5. Mood disorders, substance abuse
Screen schizophrenia outpatients for signs of anxiety, depression, mania, and substance abuse at every visit. An antidepressant trial is recommended for depressive episodes even if antipsychotic therapy has adequately reduced positive psychotic symptoms.17 This strategy can prevent depressive relapses and might help prevent psychotic relapse as well.18 Also consider adjunctive therapy such as:
- mood stabilizers for affective instability
- benzodiazepines for short-term anxiety or agitation
- tricyclics or selective serotonin reuptake inhibitors for comorbid anxiety disorders such as obsessive-compulsive or panic disorder.19
As part of Mr. K’s routine mental status exam, we ask him about his mood, sleep, appetite, energy, anxiety level, and thoughts of hurting himself or others. If mood symptoms are present, we question him further to determine if he meets criteria for a coexisting affective illness.
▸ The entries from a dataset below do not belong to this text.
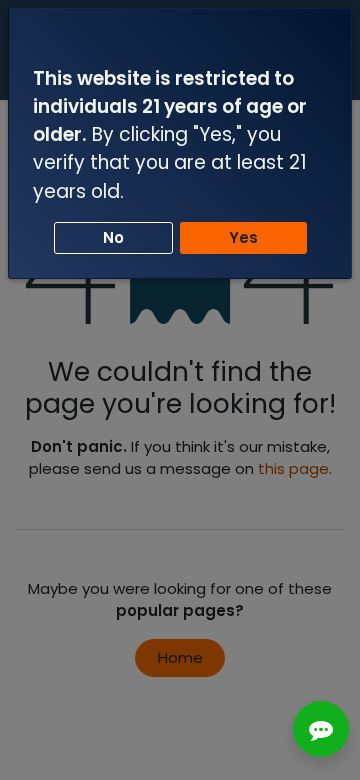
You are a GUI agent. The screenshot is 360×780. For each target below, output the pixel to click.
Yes (243, 237)
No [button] (113, 237)
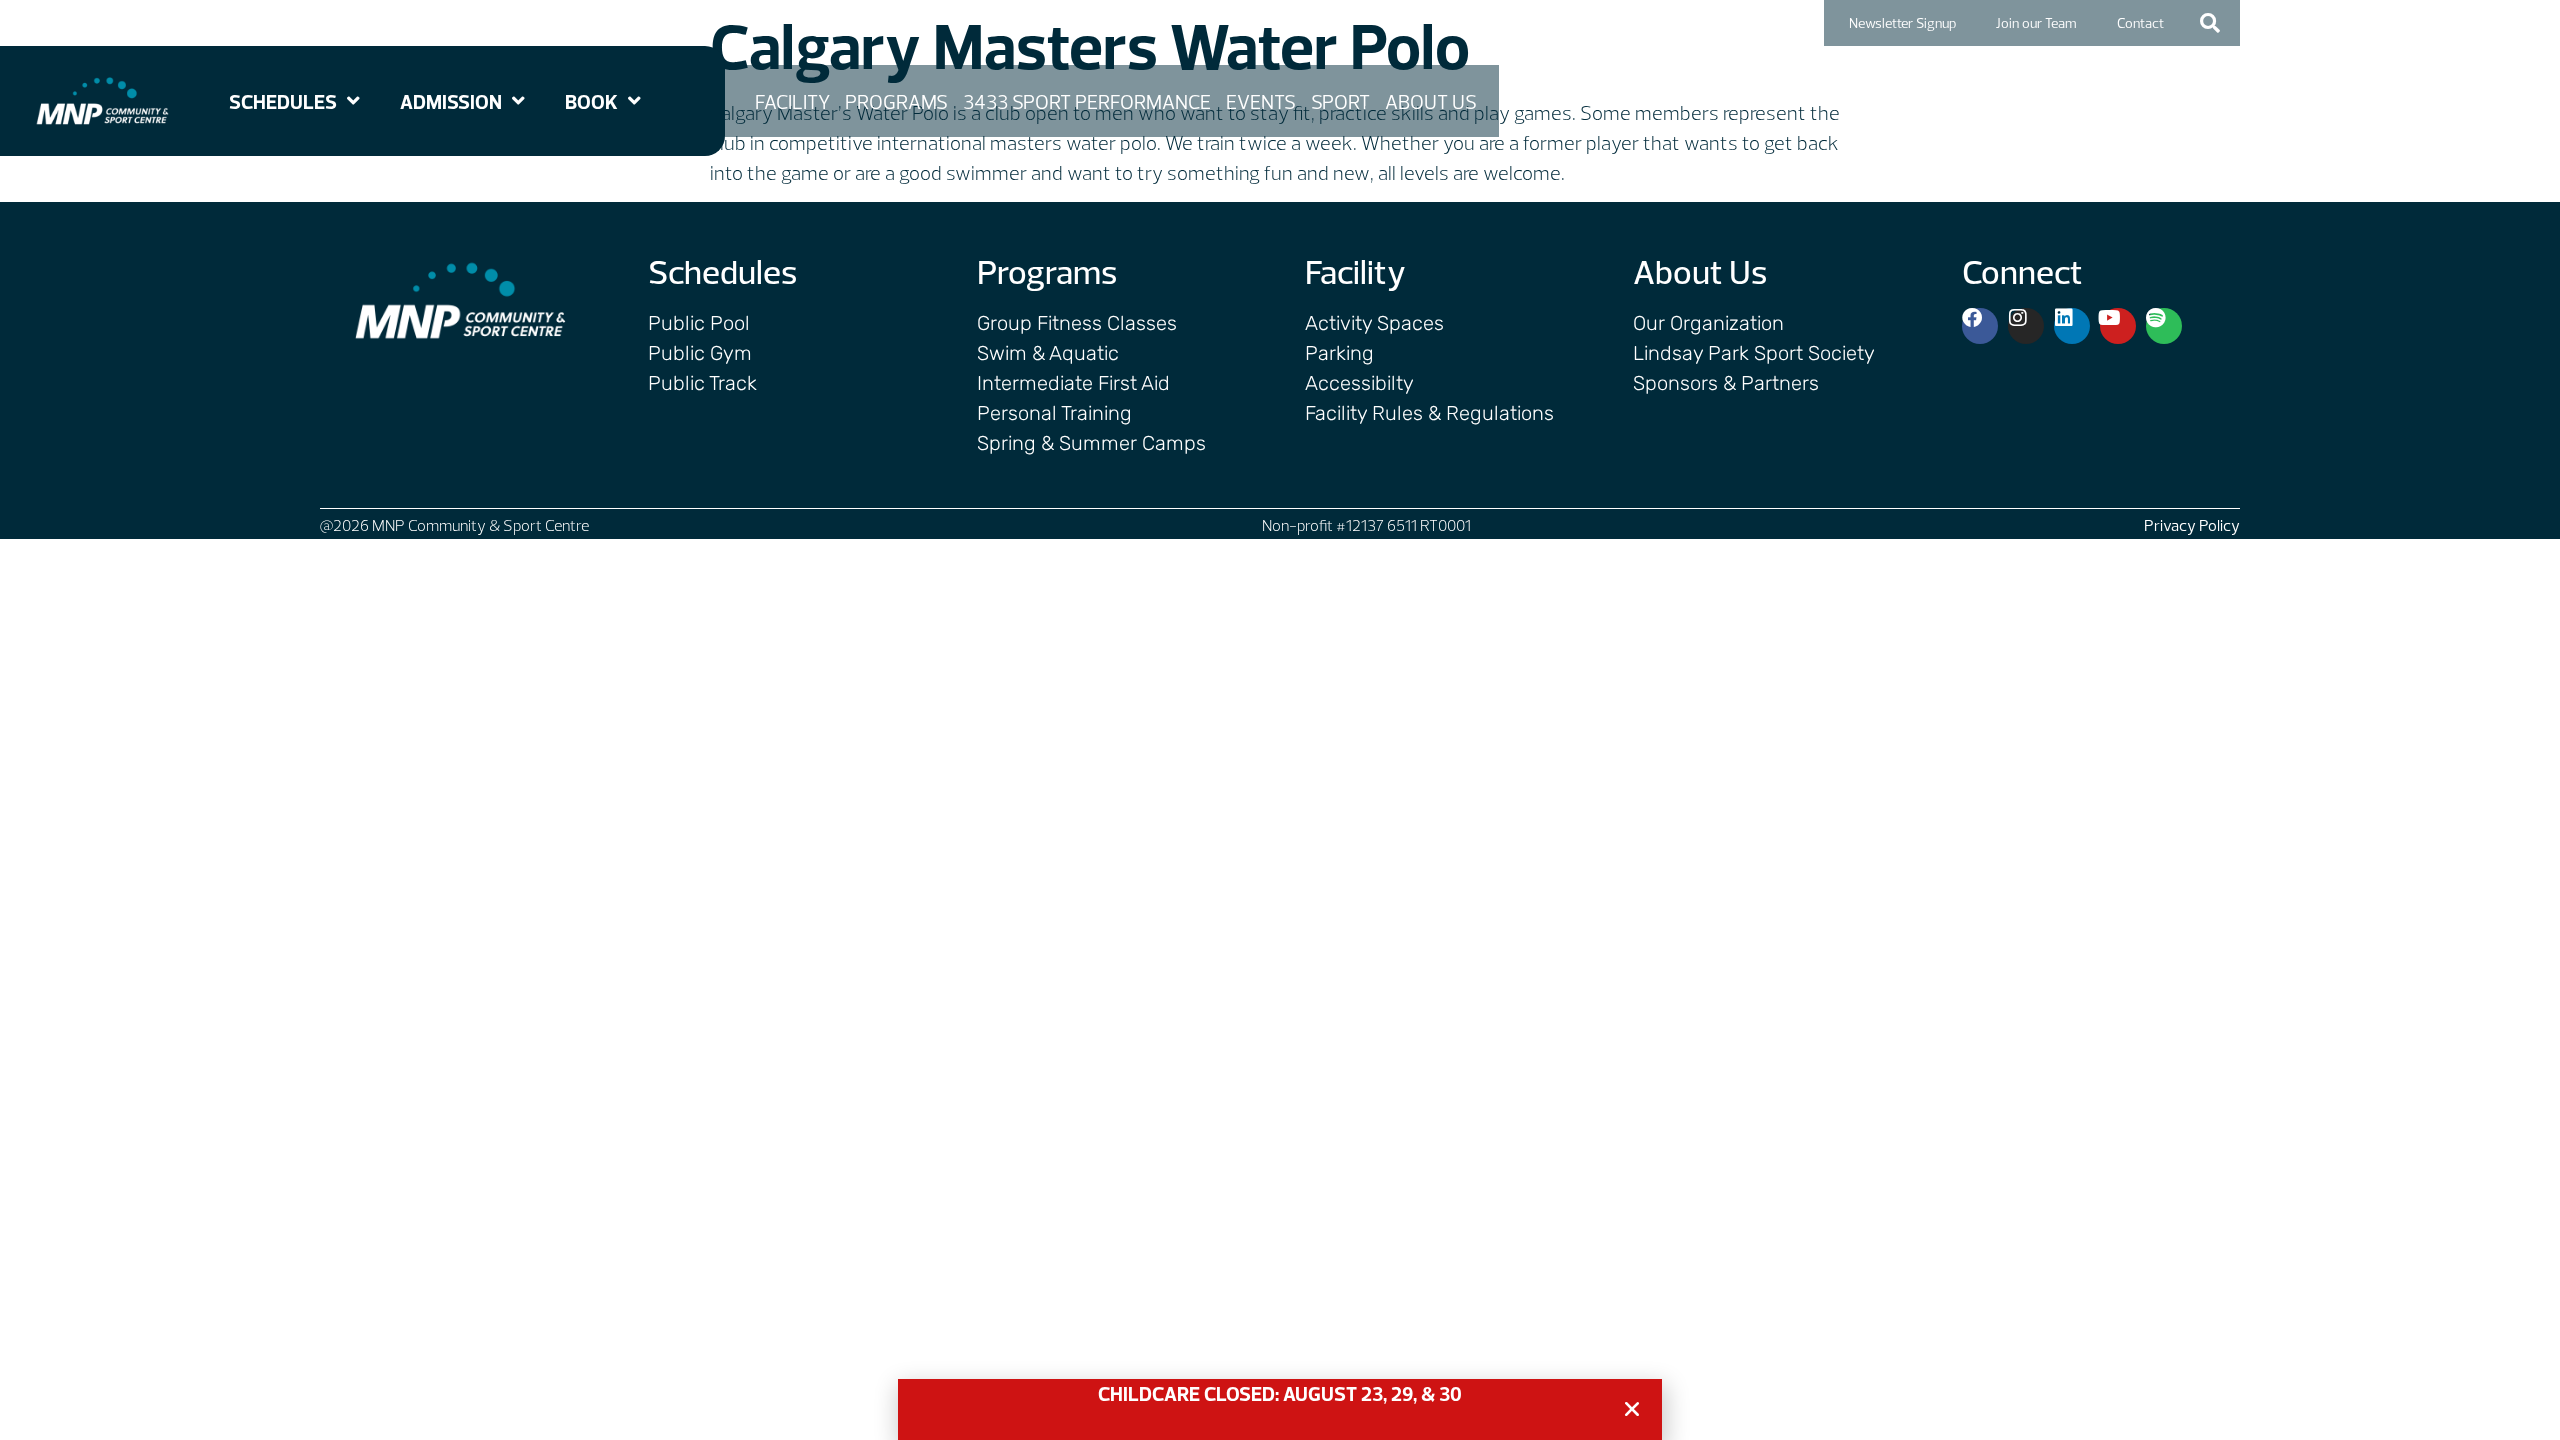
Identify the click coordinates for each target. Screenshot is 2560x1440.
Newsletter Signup (1902, 23)
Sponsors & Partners (1726, 383)
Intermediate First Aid (1073, 383)
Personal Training (1054, 413)
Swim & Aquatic (1048, 353)
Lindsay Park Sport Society (1754, 353)
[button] (2210, 23)
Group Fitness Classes (1077, 323)
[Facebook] (1980, 326)
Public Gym (700, 353)
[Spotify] (2164, 326)
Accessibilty (1359, 383)
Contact (2140, 23)
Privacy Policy (2192, 525)
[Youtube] (2118, 326)
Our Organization (1708, 323)
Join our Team (2036, 23)
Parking (1339, 353)
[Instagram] (2026, 326)
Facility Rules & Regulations (1429, 413)
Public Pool (699, 323)
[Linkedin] (2072, 326)
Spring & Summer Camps (1091, 443)
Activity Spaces (1374, 323)
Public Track (702, 383)
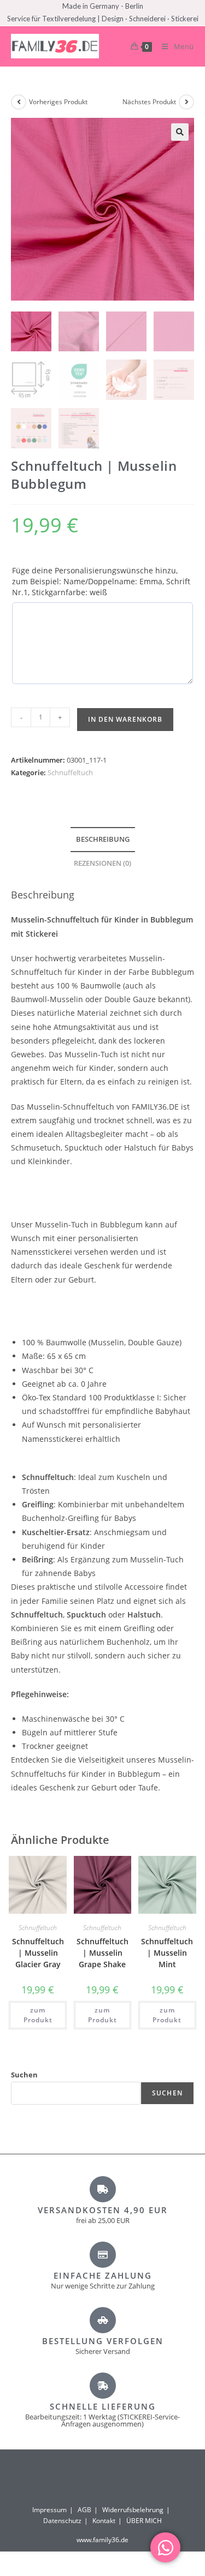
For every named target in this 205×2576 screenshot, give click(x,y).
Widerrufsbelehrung (132, 2509)
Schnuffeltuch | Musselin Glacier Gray (38, 1952)
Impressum (49, 2509)
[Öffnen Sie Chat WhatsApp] (165, 2547)
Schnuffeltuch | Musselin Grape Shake (102, 1952)
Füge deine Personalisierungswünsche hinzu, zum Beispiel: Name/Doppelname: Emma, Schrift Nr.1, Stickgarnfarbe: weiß (101, 581)
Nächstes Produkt (149, 101)
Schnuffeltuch (70, 772)
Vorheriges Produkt (58, 101)
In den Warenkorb (125, 719)
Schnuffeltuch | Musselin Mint (167, 1952)
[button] (180, 132)
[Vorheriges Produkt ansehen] (18, 102)
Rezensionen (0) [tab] (102, 863)
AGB (84, 2509)
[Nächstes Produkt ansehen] (186, 102)
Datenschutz (62, 2520)
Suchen (24, 2075)
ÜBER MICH (144, 2520)
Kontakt (103, 2520)
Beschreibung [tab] (103, 839)
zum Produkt (38, 2014)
Because of Mr. K’s history of marijuana abuse, we tell him we will use random urine toxicology screens. We also order urine toxicology if patients behave abnormally or appear impaired. We counsel patients and families about the link between substance use and psychotic decompensation, which Mr. K has demonstrated several times.
We emphasize that the goal of repeated questioning and screening is to ensure Mr. K’s well-being. If he is using substances, we will refer him to the help he needs.